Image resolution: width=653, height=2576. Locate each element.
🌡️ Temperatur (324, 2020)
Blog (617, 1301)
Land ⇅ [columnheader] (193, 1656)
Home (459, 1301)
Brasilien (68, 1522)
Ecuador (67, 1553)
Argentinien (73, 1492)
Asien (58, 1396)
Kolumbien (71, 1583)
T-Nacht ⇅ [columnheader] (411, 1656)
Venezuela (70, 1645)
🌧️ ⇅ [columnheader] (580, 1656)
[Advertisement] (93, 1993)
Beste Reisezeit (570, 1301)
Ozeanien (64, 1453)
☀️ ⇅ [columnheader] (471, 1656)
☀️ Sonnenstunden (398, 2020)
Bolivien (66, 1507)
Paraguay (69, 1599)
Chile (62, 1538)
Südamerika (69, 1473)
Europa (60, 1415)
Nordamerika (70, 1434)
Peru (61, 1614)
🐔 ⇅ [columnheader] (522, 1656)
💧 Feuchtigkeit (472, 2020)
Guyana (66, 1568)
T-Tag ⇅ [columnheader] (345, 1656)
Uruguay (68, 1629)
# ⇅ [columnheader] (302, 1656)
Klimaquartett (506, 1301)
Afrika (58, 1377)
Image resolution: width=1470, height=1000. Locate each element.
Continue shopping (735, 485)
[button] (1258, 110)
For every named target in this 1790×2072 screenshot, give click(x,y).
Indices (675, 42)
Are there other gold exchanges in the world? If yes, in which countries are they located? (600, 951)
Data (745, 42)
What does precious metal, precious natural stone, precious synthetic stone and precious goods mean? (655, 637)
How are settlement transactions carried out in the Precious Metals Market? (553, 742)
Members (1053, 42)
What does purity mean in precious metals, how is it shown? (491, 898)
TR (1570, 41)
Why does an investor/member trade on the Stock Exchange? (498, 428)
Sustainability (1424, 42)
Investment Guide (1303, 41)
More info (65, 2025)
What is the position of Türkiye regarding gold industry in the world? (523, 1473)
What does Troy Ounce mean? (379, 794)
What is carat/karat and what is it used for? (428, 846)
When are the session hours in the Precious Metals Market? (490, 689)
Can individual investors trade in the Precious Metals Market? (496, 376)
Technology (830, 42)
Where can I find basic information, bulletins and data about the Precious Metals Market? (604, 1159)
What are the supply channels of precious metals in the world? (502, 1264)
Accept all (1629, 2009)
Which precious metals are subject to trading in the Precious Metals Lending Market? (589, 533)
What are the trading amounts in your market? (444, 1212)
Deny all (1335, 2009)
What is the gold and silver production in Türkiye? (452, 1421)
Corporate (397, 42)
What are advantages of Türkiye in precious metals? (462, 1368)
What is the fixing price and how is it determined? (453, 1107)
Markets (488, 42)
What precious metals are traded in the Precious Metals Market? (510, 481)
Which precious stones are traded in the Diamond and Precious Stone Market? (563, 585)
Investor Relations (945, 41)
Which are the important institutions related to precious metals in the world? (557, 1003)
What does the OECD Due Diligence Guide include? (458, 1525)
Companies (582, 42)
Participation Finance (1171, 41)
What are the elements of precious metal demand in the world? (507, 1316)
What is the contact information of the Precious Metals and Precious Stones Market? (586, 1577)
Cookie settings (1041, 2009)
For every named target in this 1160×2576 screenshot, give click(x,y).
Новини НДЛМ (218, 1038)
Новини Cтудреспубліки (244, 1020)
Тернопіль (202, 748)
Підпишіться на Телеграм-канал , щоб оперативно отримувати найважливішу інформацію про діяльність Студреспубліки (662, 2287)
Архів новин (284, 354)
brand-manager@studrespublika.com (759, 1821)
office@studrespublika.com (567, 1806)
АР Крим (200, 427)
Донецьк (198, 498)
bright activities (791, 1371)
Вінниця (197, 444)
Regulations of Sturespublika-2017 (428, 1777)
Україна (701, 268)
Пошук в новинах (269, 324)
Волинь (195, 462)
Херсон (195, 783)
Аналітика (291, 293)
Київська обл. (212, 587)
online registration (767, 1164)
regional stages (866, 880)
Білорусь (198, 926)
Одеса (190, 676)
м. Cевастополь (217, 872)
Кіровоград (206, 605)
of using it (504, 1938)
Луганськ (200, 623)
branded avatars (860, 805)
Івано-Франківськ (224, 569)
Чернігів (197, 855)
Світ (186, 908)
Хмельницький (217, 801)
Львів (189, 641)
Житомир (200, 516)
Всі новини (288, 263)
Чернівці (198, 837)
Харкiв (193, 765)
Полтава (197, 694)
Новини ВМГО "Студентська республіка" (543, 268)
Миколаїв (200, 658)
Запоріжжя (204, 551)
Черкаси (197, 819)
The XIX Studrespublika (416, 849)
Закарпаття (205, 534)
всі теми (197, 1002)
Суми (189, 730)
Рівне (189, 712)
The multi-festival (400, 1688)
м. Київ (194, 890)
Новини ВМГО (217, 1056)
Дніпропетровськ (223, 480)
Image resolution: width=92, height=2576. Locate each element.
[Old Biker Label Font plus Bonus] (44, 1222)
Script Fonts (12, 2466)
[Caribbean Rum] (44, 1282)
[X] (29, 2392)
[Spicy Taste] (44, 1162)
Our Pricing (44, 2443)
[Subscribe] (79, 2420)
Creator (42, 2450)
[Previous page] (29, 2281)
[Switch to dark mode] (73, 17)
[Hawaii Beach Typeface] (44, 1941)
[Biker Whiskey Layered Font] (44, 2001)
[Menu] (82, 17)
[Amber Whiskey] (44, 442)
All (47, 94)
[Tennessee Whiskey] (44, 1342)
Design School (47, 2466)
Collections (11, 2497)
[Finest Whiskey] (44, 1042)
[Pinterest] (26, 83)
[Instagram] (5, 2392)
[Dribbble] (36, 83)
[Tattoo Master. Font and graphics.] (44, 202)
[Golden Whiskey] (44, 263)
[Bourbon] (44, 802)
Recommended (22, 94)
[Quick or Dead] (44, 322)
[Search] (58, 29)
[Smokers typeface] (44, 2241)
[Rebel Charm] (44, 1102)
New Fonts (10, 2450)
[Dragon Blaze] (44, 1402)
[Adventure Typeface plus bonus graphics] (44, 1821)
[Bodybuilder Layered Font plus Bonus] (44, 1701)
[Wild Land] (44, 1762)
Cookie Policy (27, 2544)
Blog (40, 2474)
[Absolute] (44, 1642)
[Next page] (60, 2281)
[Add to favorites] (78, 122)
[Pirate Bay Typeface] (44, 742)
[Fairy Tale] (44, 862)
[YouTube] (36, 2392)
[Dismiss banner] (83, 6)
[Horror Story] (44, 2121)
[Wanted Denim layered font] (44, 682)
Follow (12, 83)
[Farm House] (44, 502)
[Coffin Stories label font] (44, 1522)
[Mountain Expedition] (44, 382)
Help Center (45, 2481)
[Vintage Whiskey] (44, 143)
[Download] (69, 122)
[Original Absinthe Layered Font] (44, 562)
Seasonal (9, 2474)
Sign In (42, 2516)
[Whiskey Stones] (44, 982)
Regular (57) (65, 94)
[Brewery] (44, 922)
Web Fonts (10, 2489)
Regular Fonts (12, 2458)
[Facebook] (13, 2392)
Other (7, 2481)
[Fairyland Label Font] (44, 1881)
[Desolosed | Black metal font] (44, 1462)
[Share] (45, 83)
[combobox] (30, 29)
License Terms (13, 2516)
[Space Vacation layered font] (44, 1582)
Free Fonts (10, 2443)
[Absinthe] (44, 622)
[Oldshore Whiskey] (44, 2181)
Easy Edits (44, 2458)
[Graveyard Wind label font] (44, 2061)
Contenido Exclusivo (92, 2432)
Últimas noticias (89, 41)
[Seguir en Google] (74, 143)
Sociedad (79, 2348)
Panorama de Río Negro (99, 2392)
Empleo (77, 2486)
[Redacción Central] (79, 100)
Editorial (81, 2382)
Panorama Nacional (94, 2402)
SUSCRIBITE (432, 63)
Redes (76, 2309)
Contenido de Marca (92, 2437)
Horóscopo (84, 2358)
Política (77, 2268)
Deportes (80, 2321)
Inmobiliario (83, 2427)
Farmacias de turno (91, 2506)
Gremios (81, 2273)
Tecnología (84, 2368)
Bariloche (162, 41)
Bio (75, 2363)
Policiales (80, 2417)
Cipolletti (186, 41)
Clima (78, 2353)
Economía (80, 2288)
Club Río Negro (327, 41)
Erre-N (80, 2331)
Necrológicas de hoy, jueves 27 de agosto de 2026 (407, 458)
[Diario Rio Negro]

Exercise details
Copy out all lines above holding "plus".

Solution for this task
[Old Biker Label Font plus Bonus] (44, 1222)
[Adventure Typeface plus bonus graphics] (44, 1821)
[Bodybuilder Layered Font plus Bonus] (44, 1701)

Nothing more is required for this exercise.